_PASSAGE FOR REVIEW_.
_____

I’ve never been able to articulate my anxiety towards holiday resorts until reading that sentence. Bates was talking about stock photography, an industry of omnipresent comfort, but the same ideas are found in holiday resorts.

Holiday resorts aren’t bad. On the contrary, they are built to ensure pleasure. Awake or dreaming, needs and desires are only a digit away. Familiarity and novelty are exquisitely balanced. Comfort can be found everywhere. Yet it is the surreal, heady proximity to comfort that gives it its sterile sheen. If you don’t enjoy the local cuisine you’ve come so far to taste, there is always an authentic wood-fired pizza behind you. The pleasing curves of the swimming pool mimic the lagoon only a mile away, but the pool guarantees an immaculate experience through chlorine and labour. A plethora of activities is compressed into walking distance as adventure is repackaged into convenience. And whilst the infinity pool overlooking the sea grants you the perspective of being at one with Amphitrite, there is no need to wash away the salt.

_____

_LISTED RECORDS_.

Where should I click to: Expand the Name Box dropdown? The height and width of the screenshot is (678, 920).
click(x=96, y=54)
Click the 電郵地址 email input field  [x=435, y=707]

_____

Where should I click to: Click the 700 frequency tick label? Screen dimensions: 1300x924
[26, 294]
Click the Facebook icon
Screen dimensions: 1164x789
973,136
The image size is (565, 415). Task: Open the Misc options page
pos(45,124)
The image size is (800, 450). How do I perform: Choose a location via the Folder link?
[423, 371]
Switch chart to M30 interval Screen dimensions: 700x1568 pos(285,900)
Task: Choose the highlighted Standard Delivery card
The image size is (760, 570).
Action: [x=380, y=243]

_____

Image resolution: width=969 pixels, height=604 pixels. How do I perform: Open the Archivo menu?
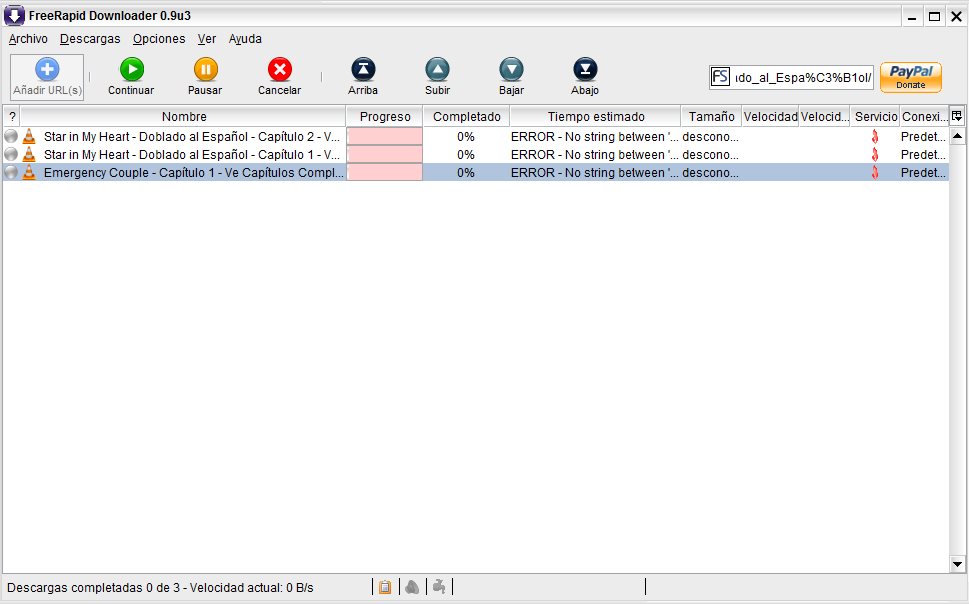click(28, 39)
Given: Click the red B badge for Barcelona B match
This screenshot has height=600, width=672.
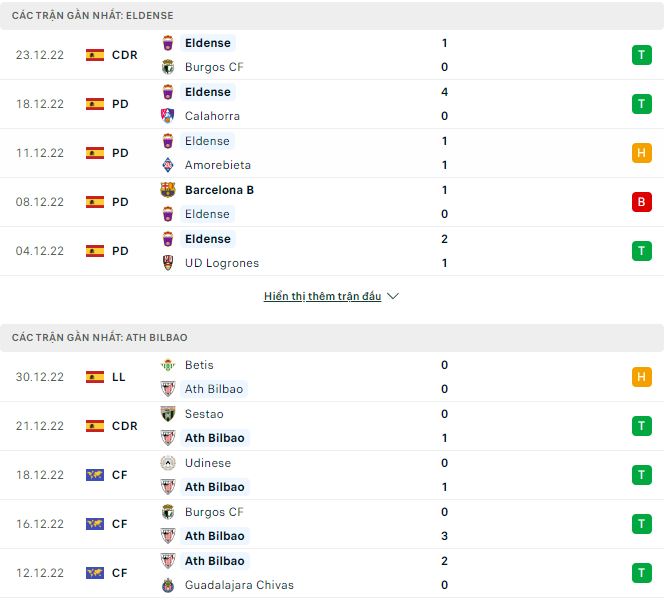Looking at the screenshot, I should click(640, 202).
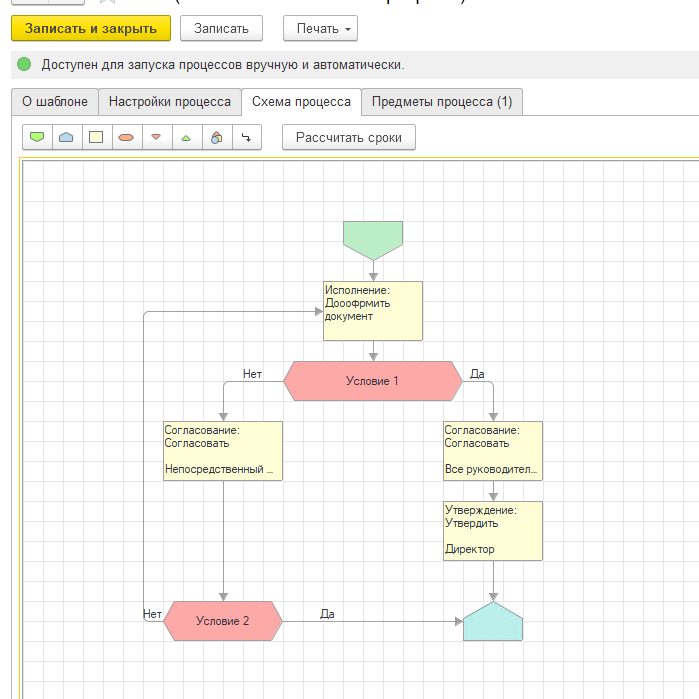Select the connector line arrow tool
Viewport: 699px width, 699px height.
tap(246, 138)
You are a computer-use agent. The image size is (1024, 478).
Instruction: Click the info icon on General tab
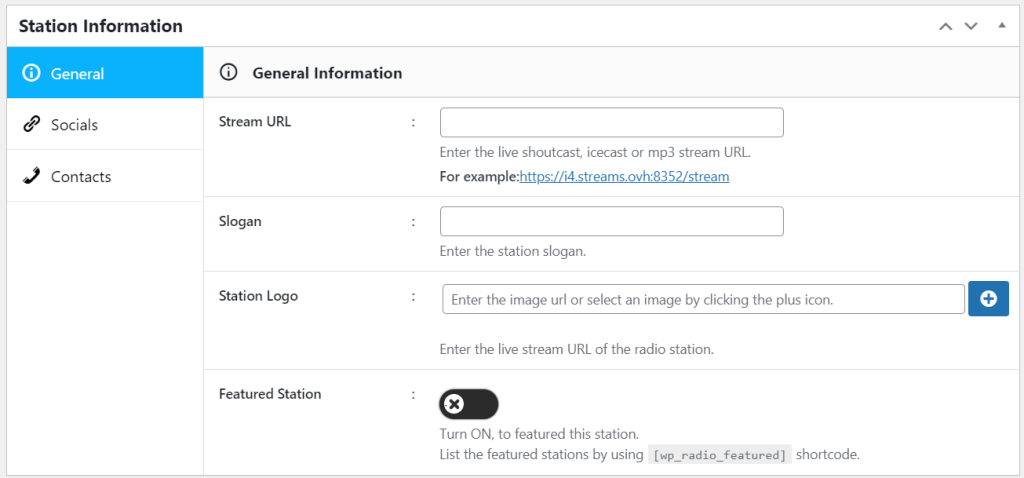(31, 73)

_____

_WORK ITEM 1_.
Rewrite the paragraph of the holiday resorts text that begins "Holiday resorts aren't bad" as a shorter version that keeps its main points.
_WORK ITEM 2_.
In the holiday resorts text, write out everything from "I’ve never been" down to "in holiday resorts.".

_YOUR RESPONSE 1_.
Holiday resorts are built for pleasure. Every need is a digit away, familiarity and novelty are balanced, and comfort is everywhere. Yet this constant closeness to comfort gives them a sterile sheen. A wood-fired pizza is always available if the local cuisine disappoints. The pool imitates the nearby lagoon but stays immaculate through chlorine and labor. Activities are packed within walking distance, turning adventure into convenience. And the infinity pool offers a view of the sea without any salt to wash away.

_YOUR RESPONSE 2_.
I’ve never been able to articulate my anxiety towards holiday resorts until reading that sentence. Bates was talking about stock photography, an industry of omnipresent comfort, but the same ideas are found in holiday resorts.